This is an amazing thought for about 4 1/2 seconds. Mmmmmm:

Dreamy thoughts of soft sand on your feet quickly squashed by uncomfortable thoughts of sand in your couch.
In my internet searches on the BC/BS building in Boston (from my previous post), I came across these drawings of Rudolf's...

mmmm....

I'm completely envious and enamored. As I started paying off my mega-loans this week and have exercised very very minimal amounts of actual design and creativity at work, I've been a bit (and temporarily) irritated by the course of the architecture profession (and education). I want to make drawings like this, real DRAWings...and make buildings like 133 Federal. But I can't, because it's not 1960. Ho-hum.
...so how did I miss this building all these years?
I took a wrong turn today and walked right into this beaut, 133 Federal Street. Some google research revealed that it's the original Blue Cross/Blue Shield building by Paul Rudolph in 1957. Even though it's a bit tucked away among the newer, taller buildings of the Financial District, I can't believe I've never seen it before.

1957-ish:

For reference, Paul designed the more salient Government Service Center in Boston years later:

Boston's modernist and brutalist buildings always seem to be in danger of destruction, I'm sure due to their sticky public reception. According to this NYT article, the BC/BS building was slated for demolition in 2007. Since I saw it standing there today, three years later, I'm hoping they've since decided get off its back.
I've been working on my portfolio for the past few days, which requires sifting through my hard drive of semesters of work. Some of it makes me cringe and some of it makes me laugh, and that which doesn't do either has a chance of making it in. This one made me laugh. I made it at the beginning of my housing studio. I like it.

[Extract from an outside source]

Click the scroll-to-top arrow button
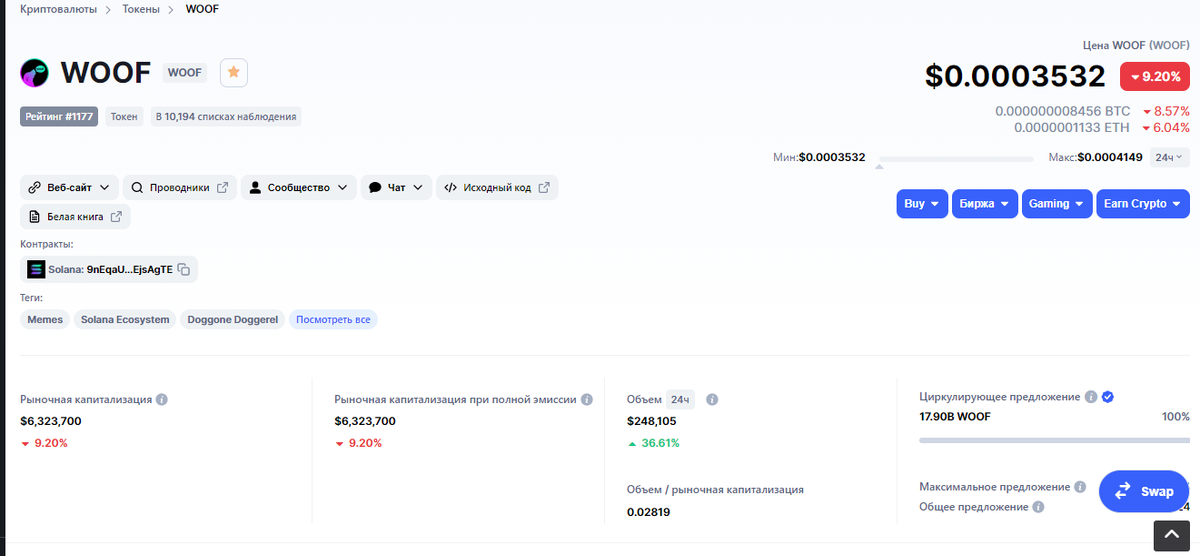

Apparently, there was a chance that Roger Waters was going to be a critic on my final review tomorrow but cancelled. Apparently, he's trained as an architect and apparently my profs know him somehow. Apparently, he met some of his band mates in architecture school way back when. Now, all I can think about is how cool it would have been to say that Roger Waters came to my final review in architecture school, and I'm mad that I can't. So as consolation, I'm writing this post to say that Roger Waters was almost a critic on my final review. Hmph.
Today, I signed up for an interview with an architectural firm that's coming to our school on Saturday. I'll get dressed up, bring my portfolio, and pretend I'm on a real interview, but I won't be. They're not hiring. They're only doing informational interviews with the full disclosure that they are actually not hiring at this time. Six firms are coming to this event, informational-interviewing students all day, and then not hiring any of them. Thanks. Thanks for this....opportunity?
Why am I going? Because I'm terrified of interviews and I figure if this one's a flop it doesn't matter. And I'll probably learn something and feel more confident going to the next one....one that has the promise of an actual paycheck at the end of it. Or maybe I'll nail it, maybe they'll be so blown away by my work and my poise that they'll call up headquarters and tell them to put aside 100k and a desk with a view. Maybe.
Ok, this is the last one. My other two classes won't be "down" til May. But today, I finished my final renderings for my third 1/2-semester class, so that means it's pretty much over. The assignment was to create a set of three renderings of an architectural project, whether it be your own or something designed/built by someone else. I modeled and rendered Alvar Aalto's Experimental House in Finland.
So in my renderings, there's a creepy lady that lives there by herself. I got a little carried away with the whole fire-pit-at-the-house-in-the-woods-at-night scene and ended up adding a creepy lady to each image. She changes race and dress in each image, and she's either waiting for guests to arrive or she just killed her guests. I'm thinking it might be the latter. She's crazy. Take a look...you'll see what I mean.
Last week I had my first assignment due for Architectural Photography that we presented to the class. I had heard scary things about the professor, so I was kind of nervous. But I think I like her a lot. As I silently flipped through my images one by one on the projector, she said..."yes, no, no, yes, no, yes, no, no, no" and she was totally right. She liked my interior shots and thought I was uncomfortable outside. Yup.
Here are some of the "yes"es.
Look how huuuuuge Sao Paulo is. It's the seventh largest city in the world. This is where my studio is going in March.

And we're going to Curitiba too. It's the city that my professor was the mayor of. So it'll be like touring New York City with Rudy Giuliani...sort of.